A domain within HEDDA.IO features various properties. In addition to a name and a description, one of many different data types can also be defined with the corresponding specific configuration such as length or precision.

One of the standout features within HEDDA.IO is the innovative Member Search functionality. This feature enables the storage of domain values alongside assigned states, distinguishing between main values and synonyms, as well as determining their validity.

A synonym is a reference to a main value for which a record is to be corrected or standardized. Consider a practical example with the “Country” domain. This domain should contain all valid ISO2 codes, which are entered as valid main values within the member search. If, for example, the values “Deutschland”, “Germany” or “DEU” come up when checking the data from various source systems, these can be assigned to the main value in advance as synonyms. As a result, these values are automatically changed to “DE”.

The Valid or Invalid status can also determine the validity of both the synonyms and the primary value. If incorrect data, like “Sample country” or “Test,” which cannot be meaningfully assigned to a valid primary value, is obtained from any source system, it can be promptly flagged as invalid so that the check always outputs an error at this point. Data that cannot be assigned by HEDDA.IO is always labelled as “New” in the output and therefore also as valid.

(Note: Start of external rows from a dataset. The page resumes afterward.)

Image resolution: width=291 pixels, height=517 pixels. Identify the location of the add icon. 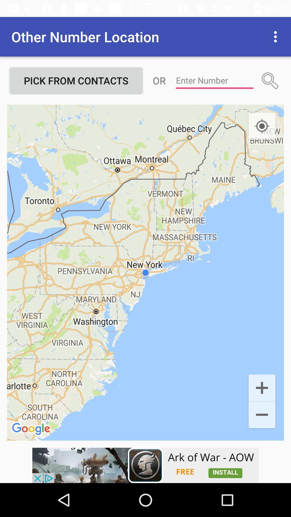
(261, 387).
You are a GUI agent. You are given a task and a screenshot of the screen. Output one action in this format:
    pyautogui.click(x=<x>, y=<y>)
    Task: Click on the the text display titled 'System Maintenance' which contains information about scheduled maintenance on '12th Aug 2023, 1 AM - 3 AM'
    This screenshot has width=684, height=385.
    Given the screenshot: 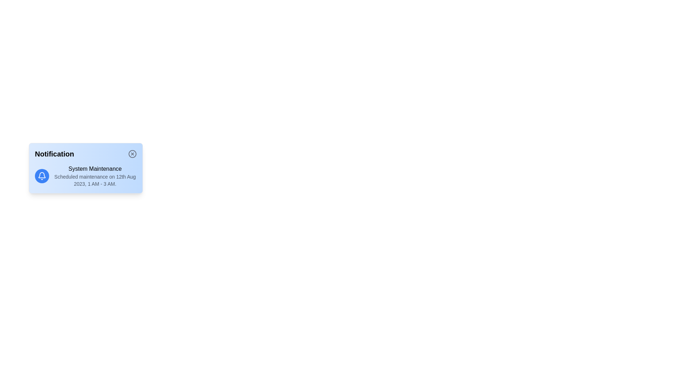 What is the action you would take?
    pyautogui.click(x=95, y=176)
    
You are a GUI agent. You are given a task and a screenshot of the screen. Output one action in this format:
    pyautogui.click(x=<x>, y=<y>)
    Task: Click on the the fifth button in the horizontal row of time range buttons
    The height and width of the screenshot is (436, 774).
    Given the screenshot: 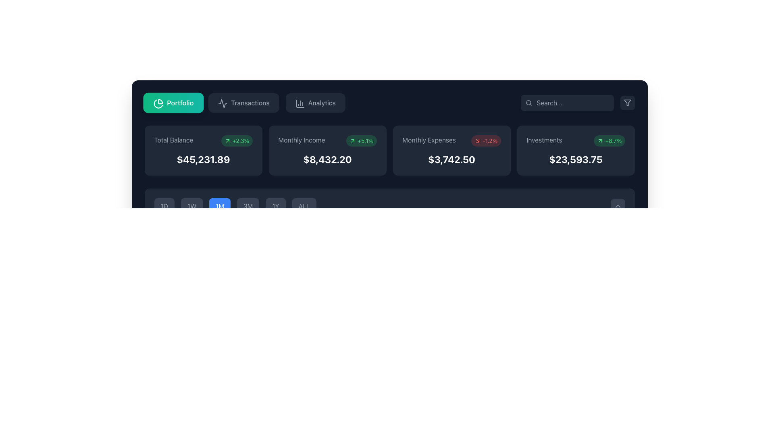 What is the action you would take?
    pyautogui.click(x=276, y=205)
    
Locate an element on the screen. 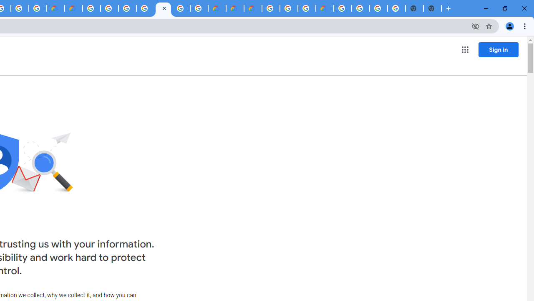  'Google apps' is located at coordinates (465, 50).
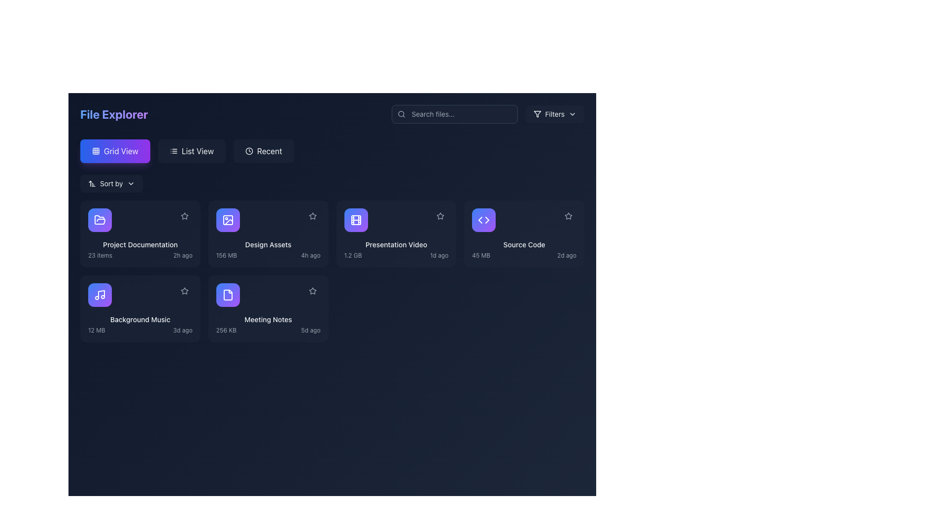  Describe the element at coordinates (568, 216) in the screenshot. I see `the star-shaped icon located at the top right corner of the 'Source Code' card` at that location.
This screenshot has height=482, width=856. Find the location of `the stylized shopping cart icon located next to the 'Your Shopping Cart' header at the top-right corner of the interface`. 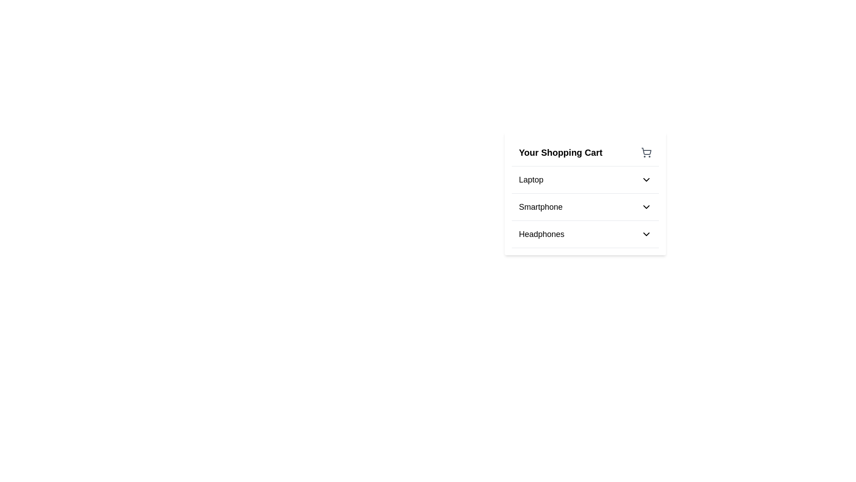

The Algorithm feature enriches data quality by identifying and standardizing spelling errors. There are currently over 15 different phonetic and distance algorithms available for this purpose, which can be selected depending on the type of data, language or input method. For example, the Levenshtein algorithm is very suitable for article numbers, Cologne phonetics for surnames from German-speaking countries or the keyboard distance for input errors from a call centre. If, for example, the value “Deuschlant” is identified during the check, the algorithm assigns it to the synonym “Deutschland”, which results in the valid main value “DE”. A value “Muster”, for example, becomes “Musterland” and is labelled as invalid accordingly.

Maintaining members within HEDDA.IO is easy and intuitive, whether through the user-friendly HEDDA.UI or inserted directly from an Excel sheet via copy & paste. Thanks to the integrated stage, data marked as “New” by the test is written into the internal stage. The Data Steward can repeatedly import this stage into HEDDA.IO as a member and assign the corresponding values to the respective Synonym/Main or Valid/Invalid status. With each execution data can be refined and incorporated, continually improving the knowledge base.

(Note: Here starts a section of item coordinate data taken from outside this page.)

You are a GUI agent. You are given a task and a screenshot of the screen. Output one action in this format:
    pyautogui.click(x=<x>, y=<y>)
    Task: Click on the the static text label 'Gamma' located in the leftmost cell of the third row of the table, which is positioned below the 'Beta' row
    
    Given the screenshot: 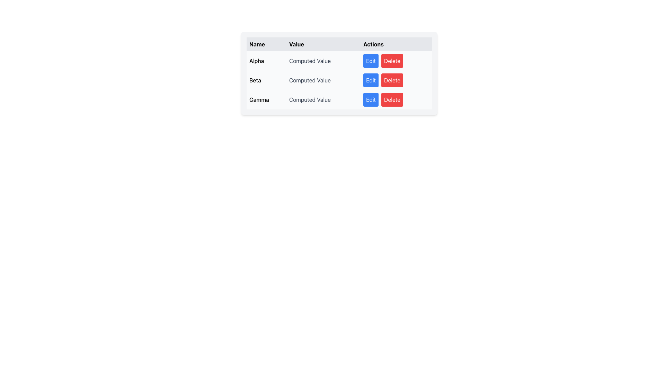 What is the action you would take?
    pyautogui.click(x=266, y=100)
    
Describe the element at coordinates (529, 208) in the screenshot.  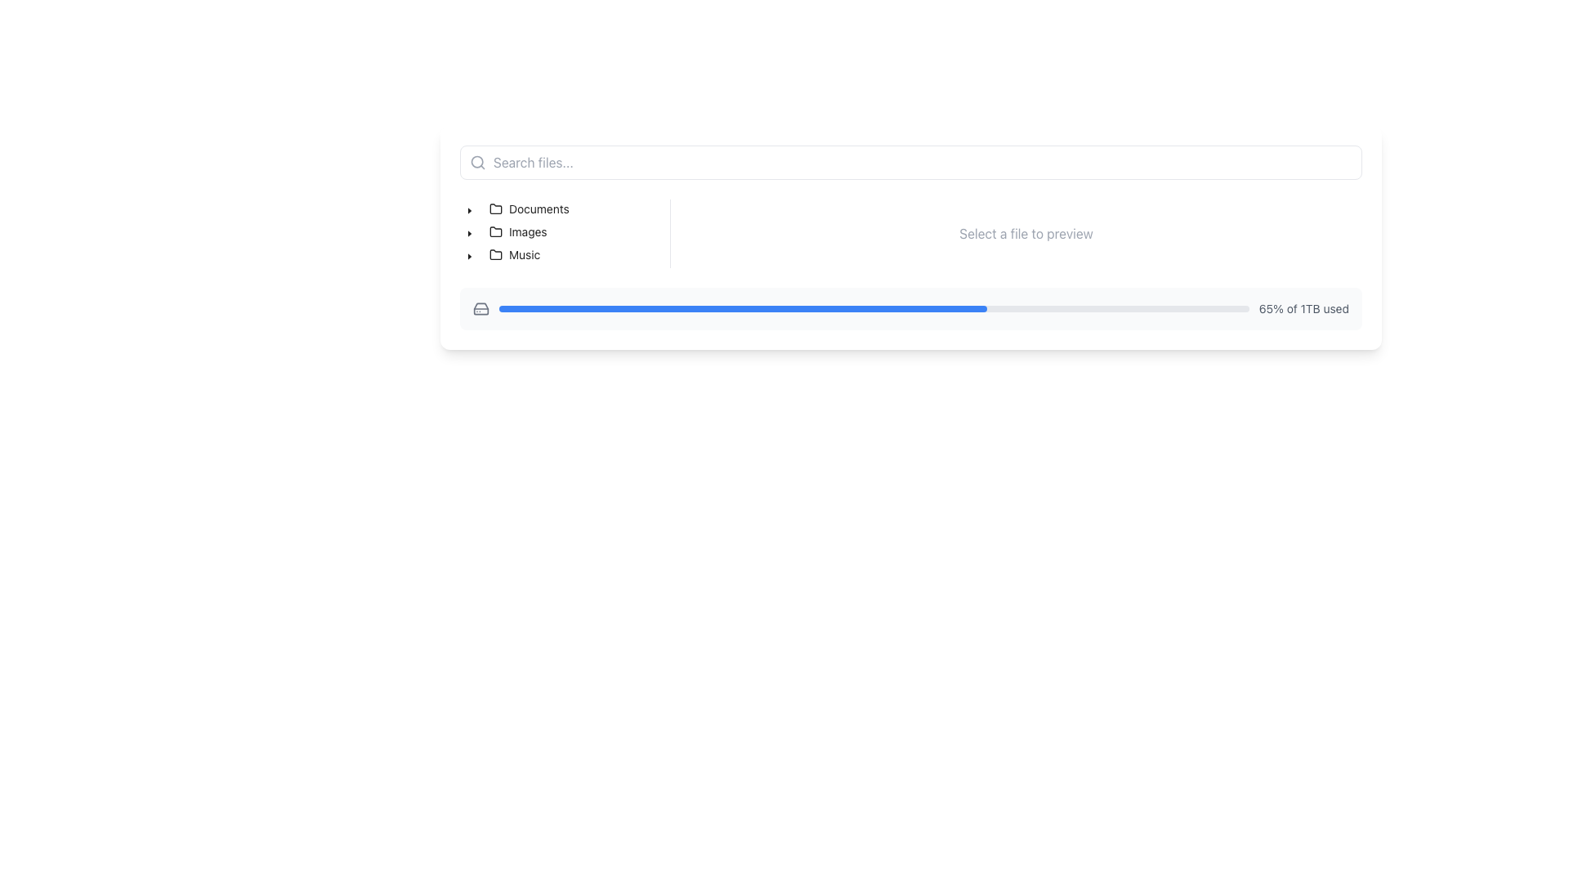
I see `the first folder entry in the file explorer that triggers navigation to the 'Documents' folder` at that location.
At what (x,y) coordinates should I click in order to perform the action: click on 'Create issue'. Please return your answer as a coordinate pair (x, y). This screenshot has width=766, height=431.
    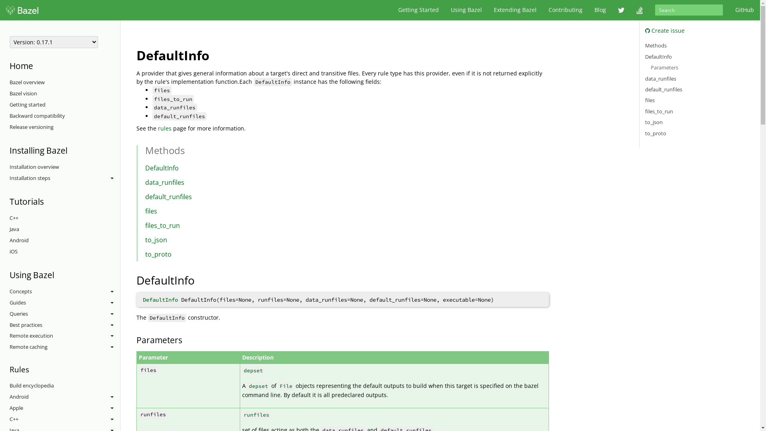
    Looking at the image, I should click on (645, 30).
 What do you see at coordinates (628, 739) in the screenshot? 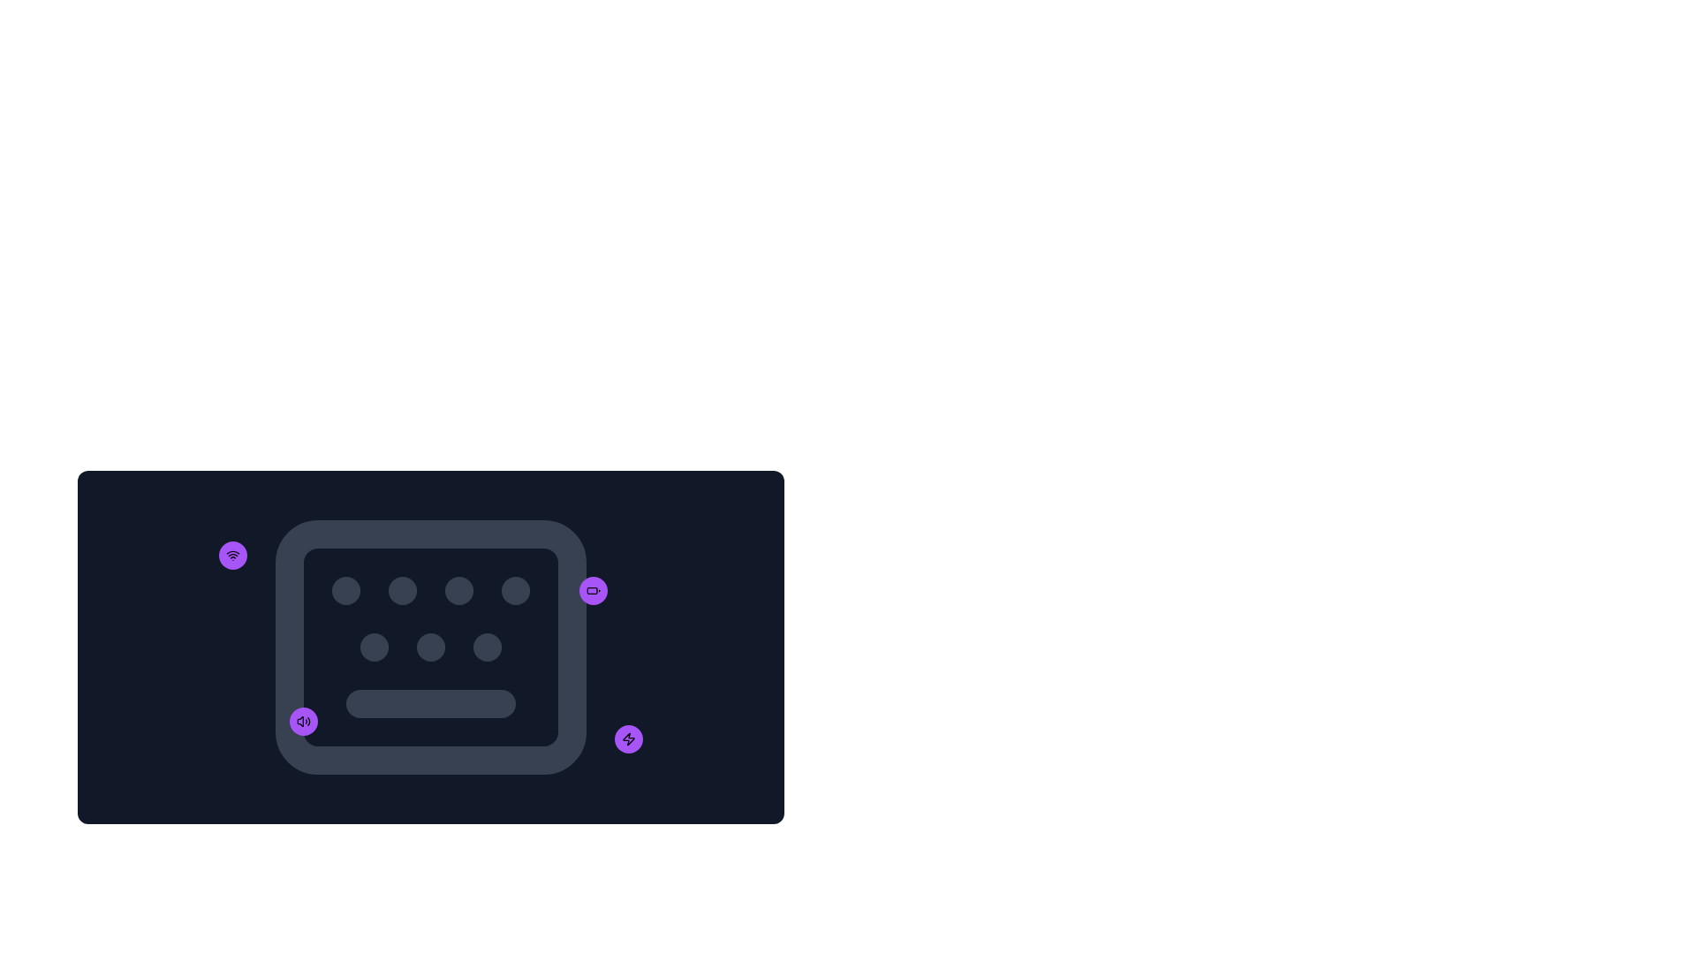
I see `the purple lightning bolt icon located in the bottom-right corner of the dark panel` at bounding box center [628, 739].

If valid values from e.g. a master data system are available from the beginning, the data can also be maintained externally. For this purpose, an external connection to various systems can be established in HEDDA.IO and the data can be loaded from there. HEDDA.IO currently supports Parquet files from an Azure Data Lake Gen2, Databricks or Microsoft SQL Server, among others.

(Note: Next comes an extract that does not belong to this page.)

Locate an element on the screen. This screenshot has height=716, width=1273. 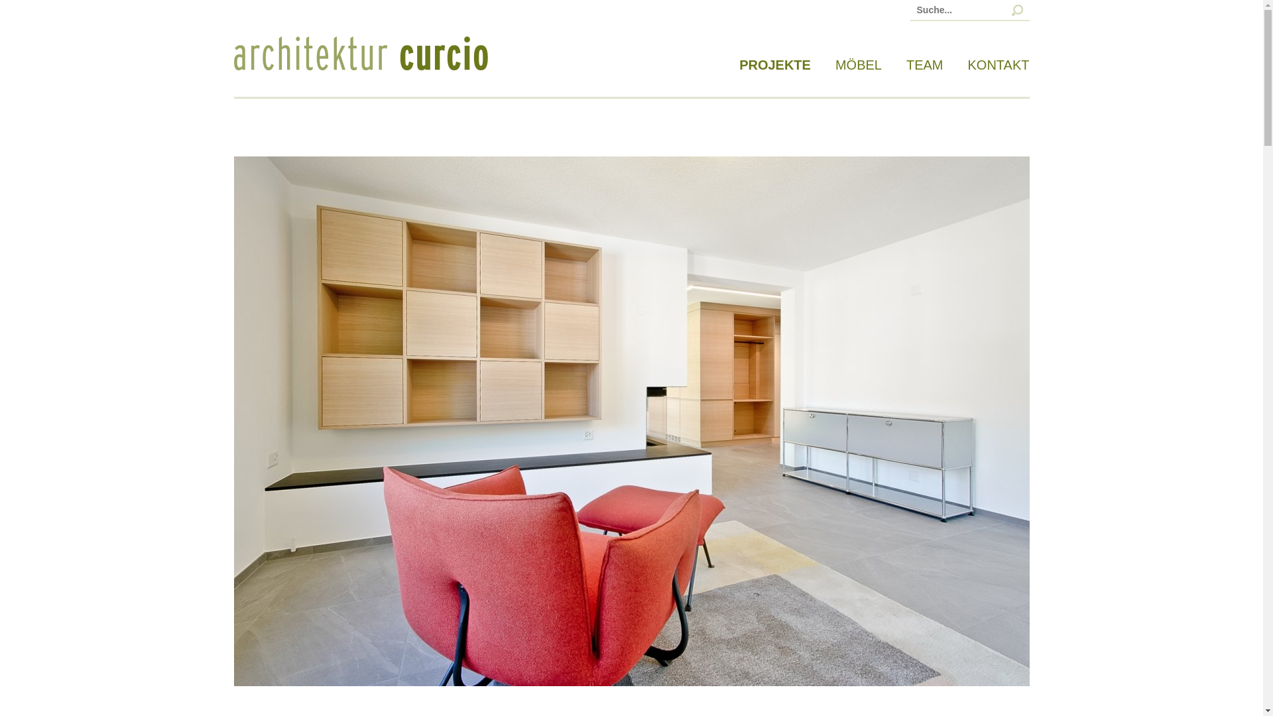
'KONTAKT' is located at coordinates (968, 64).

If data is no longer to be maintained and the current status is to be considered final, the domain can also be set to “Closed”. This means that all values that cannot be assigned to a maintained synonym or main value are automatically set to Invalid.

Harnessing these functionalities, HEDDA.IO emerges as a robust solution for data validation, correction, and standardization. With built-in analysis tools, users gain profound insights into data application of rules and changes, improving informed decision-making within organizational workflows.